I am no further transported by the curious circumstance of Tristan-as-Project, or by the visual ecstasy, so widely proclaimed, in Bill Viola’s bubbles, after these many hours under the spell of the sound of the opera under Salonen with his orchestra, of Brewer and, finally, a tenor worthy of her. This matter of worthiness is at the core of my mixed feelings about the “Project,” and it concerns the height of the pinnacle upon which this one world-shaking, world-shaping work rests. It doesn’t diminish Bill Viola’s art by very much to believe as I do that it is unworthy of Tristan und Isolde; most art is.
Goldberg Unvaried
Johann Gottlieb Goldberg lives in history, not so much for any music he composed, but for the set of variations his teacher, J.S. Bach, wrote for him – or so the story goes – to play for his insomniac boss. The splendid Italian ensemble Il Giardino Armonico corrected that discrepancy at their Disney Hall concert last week by performing an attractive C-minor sonata (for two violins and viola) by the real Goldberg that contributes mightily to the man’s credit.
To the ensemble’s credit, as well, was an enterprising selection of works, almost none of which I had ever heard before in a long life of hearing Baroque music. Giovanni Antonini, the seven-member group’s director and recorder soloist, contributed three wonderfully madcap concertos for his instrument, by Telemann, Nardini and (need I add) Vivaldi – a perfect way, all told, to sweep the hall of its last Wagnerian echoes.
For Whom Mr. Bell Toils
From Washington comes encouraging word of a rise in musical taste among the general public. It seems that the Washington Post hired the violinist Joshua Bell to perform as a street musician, incognito, to test his recognizability, or the abilities of a transit-bound big city to respond to good music. One morning not long ago, the violinist stationed himself, with his expensive instrument, at a well-traveled spot near one of the city’s Metro stations, at morning rush hour. He wore the basic attire of a street musician. A TV crew and reporters were discreetly stationed nearby.

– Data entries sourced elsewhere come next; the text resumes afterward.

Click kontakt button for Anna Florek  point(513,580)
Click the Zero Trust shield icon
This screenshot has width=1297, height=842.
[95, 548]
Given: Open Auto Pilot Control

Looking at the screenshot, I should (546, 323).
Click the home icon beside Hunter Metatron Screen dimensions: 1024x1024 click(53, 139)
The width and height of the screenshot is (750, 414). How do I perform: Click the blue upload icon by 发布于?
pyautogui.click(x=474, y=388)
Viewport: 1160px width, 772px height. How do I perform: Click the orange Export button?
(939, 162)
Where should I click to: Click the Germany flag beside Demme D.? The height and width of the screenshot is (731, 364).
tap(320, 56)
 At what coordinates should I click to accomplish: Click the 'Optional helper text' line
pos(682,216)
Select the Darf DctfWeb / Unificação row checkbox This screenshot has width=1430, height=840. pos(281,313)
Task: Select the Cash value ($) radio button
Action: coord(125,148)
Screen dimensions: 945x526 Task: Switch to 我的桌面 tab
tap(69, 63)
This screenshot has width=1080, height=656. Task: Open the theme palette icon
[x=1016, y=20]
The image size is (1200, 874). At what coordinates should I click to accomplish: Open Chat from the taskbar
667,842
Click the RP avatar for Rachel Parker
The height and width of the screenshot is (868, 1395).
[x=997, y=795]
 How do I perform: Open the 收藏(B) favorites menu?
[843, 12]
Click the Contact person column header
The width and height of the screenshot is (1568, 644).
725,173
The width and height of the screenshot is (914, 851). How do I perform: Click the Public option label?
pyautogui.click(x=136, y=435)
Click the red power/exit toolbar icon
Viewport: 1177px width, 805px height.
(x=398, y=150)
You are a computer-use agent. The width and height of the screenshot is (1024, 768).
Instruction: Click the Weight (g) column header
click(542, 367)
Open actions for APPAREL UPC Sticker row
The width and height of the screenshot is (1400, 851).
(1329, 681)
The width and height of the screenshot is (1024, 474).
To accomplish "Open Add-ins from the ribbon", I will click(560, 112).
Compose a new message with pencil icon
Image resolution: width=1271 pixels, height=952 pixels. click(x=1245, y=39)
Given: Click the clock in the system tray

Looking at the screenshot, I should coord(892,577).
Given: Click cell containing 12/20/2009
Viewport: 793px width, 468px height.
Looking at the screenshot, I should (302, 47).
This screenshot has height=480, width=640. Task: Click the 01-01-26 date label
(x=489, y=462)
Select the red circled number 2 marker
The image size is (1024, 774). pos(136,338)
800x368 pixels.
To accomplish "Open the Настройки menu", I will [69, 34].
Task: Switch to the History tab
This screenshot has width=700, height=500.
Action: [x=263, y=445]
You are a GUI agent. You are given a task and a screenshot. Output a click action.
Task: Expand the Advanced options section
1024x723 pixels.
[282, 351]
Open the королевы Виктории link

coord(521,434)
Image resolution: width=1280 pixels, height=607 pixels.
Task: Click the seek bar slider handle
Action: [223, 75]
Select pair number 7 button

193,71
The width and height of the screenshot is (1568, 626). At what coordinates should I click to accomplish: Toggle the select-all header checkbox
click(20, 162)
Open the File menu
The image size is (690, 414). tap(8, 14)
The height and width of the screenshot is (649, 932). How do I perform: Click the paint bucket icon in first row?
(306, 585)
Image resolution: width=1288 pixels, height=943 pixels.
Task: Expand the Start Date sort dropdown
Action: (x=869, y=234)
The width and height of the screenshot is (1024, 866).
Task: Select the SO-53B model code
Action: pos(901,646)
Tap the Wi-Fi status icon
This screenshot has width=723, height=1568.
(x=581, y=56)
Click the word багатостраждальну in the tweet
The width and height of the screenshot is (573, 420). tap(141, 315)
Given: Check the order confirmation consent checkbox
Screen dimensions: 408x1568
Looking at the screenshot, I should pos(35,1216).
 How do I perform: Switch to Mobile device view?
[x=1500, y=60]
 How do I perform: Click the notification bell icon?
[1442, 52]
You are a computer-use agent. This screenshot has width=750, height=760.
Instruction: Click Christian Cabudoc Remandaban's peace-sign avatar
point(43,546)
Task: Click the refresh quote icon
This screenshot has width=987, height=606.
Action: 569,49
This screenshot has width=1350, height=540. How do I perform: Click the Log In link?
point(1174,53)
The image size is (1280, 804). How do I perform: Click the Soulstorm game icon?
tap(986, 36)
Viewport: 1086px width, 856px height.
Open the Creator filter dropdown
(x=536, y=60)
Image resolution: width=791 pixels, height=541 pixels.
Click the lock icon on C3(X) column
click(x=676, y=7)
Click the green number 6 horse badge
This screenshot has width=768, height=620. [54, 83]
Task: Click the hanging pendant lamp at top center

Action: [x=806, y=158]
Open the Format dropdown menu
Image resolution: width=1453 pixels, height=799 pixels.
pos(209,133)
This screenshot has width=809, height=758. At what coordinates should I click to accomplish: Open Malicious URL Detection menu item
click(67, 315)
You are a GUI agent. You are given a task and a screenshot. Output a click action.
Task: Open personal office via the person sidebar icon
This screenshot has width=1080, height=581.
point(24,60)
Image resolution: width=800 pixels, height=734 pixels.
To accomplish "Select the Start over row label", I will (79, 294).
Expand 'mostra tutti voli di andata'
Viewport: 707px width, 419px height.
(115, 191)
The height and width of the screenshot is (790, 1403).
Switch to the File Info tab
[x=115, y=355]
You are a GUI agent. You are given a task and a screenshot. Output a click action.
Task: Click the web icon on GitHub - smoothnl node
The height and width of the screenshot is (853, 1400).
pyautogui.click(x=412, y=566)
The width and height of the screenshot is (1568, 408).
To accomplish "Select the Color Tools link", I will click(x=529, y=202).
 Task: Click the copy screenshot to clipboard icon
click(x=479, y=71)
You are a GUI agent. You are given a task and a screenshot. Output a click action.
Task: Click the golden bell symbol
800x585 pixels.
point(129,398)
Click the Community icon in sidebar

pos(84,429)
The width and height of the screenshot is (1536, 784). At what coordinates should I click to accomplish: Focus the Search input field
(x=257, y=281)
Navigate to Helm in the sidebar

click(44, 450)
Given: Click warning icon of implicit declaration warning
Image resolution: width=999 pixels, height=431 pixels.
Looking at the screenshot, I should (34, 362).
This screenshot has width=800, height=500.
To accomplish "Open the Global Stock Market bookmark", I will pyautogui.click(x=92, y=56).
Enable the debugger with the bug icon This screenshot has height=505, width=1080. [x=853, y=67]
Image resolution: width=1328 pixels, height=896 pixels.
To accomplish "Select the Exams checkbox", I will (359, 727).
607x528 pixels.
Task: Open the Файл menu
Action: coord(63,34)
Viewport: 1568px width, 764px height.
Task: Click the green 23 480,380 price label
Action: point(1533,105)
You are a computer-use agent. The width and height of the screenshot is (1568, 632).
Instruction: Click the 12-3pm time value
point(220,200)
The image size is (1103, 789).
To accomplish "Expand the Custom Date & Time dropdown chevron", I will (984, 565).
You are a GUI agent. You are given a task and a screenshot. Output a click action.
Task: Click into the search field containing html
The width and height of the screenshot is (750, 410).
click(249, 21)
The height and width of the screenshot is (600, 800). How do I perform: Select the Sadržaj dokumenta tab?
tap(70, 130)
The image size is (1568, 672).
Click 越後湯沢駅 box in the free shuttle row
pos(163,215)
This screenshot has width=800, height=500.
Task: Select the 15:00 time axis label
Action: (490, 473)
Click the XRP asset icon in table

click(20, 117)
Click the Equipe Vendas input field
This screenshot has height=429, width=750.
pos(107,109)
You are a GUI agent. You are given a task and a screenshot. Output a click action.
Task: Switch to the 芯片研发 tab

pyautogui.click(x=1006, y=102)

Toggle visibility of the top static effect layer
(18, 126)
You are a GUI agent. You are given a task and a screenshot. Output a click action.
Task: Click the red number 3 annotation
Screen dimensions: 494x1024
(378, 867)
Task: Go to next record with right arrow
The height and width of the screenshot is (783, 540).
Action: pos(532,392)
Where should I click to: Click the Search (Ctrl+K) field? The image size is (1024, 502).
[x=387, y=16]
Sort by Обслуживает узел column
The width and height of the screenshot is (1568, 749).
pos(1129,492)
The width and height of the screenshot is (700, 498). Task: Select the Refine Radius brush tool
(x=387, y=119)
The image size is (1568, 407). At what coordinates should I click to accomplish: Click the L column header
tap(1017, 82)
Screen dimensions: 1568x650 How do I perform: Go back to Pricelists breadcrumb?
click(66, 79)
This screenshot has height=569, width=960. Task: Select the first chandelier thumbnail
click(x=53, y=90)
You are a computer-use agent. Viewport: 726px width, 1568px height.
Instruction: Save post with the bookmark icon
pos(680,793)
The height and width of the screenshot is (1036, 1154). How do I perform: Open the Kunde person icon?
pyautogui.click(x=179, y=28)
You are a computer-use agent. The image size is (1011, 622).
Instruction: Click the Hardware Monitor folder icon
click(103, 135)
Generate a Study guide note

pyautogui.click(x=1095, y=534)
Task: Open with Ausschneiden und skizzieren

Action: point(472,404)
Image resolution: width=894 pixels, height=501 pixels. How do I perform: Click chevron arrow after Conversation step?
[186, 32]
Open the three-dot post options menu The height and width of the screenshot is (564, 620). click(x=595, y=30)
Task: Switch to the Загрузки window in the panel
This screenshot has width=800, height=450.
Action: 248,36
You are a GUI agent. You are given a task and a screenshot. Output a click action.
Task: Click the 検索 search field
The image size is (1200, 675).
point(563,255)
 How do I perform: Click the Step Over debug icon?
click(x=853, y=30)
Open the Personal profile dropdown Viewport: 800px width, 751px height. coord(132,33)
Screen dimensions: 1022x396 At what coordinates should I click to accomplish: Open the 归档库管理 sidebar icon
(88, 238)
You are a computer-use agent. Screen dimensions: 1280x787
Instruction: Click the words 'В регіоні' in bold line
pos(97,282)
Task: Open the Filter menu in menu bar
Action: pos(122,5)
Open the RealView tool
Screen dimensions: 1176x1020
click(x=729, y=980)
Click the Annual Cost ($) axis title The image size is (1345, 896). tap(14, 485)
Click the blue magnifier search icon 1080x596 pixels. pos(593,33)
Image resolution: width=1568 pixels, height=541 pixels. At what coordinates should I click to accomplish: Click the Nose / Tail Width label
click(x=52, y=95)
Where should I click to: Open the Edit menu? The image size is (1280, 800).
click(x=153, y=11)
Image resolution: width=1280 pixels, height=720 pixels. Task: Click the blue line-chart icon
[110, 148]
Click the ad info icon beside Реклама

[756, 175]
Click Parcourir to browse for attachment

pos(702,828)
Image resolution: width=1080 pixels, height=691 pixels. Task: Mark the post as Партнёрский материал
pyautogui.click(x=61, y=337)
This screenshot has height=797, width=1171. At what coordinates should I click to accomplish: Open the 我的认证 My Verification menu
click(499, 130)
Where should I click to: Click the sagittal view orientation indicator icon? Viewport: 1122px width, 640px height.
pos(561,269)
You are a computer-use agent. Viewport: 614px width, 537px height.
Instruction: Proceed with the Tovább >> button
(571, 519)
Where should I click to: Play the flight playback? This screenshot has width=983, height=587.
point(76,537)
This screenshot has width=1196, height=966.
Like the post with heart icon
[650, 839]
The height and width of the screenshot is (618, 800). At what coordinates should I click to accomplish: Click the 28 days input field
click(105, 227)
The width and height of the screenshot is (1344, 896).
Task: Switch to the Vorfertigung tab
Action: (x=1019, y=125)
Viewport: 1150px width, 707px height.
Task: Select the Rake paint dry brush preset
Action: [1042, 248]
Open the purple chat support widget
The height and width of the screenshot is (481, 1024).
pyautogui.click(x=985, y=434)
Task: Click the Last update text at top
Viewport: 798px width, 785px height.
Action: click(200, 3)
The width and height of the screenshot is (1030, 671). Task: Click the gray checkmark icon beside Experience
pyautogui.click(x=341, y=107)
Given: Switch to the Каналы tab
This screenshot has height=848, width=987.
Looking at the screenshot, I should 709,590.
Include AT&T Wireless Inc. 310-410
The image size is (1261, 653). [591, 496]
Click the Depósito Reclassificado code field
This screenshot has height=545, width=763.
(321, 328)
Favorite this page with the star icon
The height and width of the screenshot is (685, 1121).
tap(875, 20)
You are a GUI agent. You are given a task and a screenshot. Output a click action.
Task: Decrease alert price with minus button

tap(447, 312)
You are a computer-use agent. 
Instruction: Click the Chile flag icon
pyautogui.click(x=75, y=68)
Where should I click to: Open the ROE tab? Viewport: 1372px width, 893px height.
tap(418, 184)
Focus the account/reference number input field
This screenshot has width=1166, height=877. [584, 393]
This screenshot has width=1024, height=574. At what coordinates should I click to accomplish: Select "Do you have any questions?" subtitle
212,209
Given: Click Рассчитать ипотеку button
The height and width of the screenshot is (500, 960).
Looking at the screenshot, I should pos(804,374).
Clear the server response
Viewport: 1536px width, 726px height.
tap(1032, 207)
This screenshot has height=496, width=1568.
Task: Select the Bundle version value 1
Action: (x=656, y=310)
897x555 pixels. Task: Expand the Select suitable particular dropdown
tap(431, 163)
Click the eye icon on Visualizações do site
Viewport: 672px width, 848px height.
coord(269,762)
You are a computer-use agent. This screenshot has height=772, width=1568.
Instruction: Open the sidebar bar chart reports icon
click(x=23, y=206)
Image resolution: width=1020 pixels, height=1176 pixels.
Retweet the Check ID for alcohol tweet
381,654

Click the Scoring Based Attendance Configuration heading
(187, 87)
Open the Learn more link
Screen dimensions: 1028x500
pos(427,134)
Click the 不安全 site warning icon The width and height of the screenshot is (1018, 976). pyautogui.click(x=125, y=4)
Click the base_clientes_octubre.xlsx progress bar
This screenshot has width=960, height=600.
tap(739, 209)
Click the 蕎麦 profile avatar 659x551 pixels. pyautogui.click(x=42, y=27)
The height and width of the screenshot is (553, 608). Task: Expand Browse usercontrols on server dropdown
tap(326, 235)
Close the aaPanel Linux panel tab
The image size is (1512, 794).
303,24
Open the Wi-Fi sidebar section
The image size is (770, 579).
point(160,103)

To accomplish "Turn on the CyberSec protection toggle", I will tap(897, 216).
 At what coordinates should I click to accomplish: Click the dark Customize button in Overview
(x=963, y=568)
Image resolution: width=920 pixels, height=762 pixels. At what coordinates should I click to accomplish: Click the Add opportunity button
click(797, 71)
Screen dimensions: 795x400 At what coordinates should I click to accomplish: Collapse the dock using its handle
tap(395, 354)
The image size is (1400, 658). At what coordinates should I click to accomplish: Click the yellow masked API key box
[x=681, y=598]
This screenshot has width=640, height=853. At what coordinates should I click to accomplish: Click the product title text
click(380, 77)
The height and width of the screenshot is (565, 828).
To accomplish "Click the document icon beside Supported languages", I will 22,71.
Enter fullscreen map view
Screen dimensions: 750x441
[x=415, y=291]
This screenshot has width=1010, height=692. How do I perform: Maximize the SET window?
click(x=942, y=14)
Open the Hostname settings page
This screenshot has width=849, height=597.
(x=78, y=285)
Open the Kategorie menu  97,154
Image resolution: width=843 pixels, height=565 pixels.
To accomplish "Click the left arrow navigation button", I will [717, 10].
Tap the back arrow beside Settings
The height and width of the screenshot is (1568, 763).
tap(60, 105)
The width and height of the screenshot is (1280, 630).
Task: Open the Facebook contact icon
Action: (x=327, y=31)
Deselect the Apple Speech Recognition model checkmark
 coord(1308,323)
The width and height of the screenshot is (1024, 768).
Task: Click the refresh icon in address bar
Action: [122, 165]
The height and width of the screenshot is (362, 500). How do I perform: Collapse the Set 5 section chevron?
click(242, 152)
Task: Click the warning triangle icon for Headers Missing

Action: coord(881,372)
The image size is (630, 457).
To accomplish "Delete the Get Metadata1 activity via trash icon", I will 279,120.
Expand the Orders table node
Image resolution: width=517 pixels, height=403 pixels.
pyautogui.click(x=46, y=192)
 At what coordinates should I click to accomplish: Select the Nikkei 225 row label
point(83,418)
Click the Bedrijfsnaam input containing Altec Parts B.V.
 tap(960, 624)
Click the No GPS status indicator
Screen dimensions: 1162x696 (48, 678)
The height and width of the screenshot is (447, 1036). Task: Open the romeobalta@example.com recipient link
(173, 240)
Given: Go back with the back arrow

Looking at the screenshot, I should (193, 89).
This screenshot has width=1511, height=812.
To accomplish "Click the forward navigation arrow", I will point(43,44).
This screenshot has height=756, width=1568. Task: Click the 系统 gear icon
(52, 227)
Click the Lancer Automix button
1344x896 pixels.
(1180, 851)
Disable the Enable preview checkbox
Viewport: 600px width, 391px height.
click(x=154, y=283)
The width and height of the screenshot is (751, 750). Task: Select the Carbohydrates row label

The program bestowed upon scurrying Washingtonians was generous and varied: Bach’s Chaconne, Schubert’s Ave Maria, Ponce’s Estrellita, the Chaconne another time. Post reporter Gene Weingarten had asked the conductor Leonard Slatkin what he thought the hour’s take might be for a world-famous violinist playing under such conditions. Slatkin’s guess was $150. Joshua Bell’s take came to $32.17, which, considering the playing I’ve heard from him lately, seems at least 17 cents too high.
Slava (1927–2007)
I met Mstislav Rostropovich twice. The first time was at a White House recital, when I was most impressed with the way Rosalynn Carter got all the Russian names right. The second was out here, when five minutes into our chat, there were already hugs. He called me “Alanchik,” which I still use for special messages. We talked about cellists becoming conductors, and he brought up something I’ll bet nobody else has ever thought about. I’ll try to remember his wonderful Russian word order. “After all, who knows how good play cello Toscanini?”
There’s one video that I often resort to for uplift: Slava and Carlo Maria Giulini performing the Dvorák Concerto (and also the Saint-Saëns, but never mind) on EMI. The man who could draw that long A-flat-minor melody in the first movement of the Dvorák into a conversation with all the gods of music is the man to spread the words of the peacemakers to the world at large. Slava was both.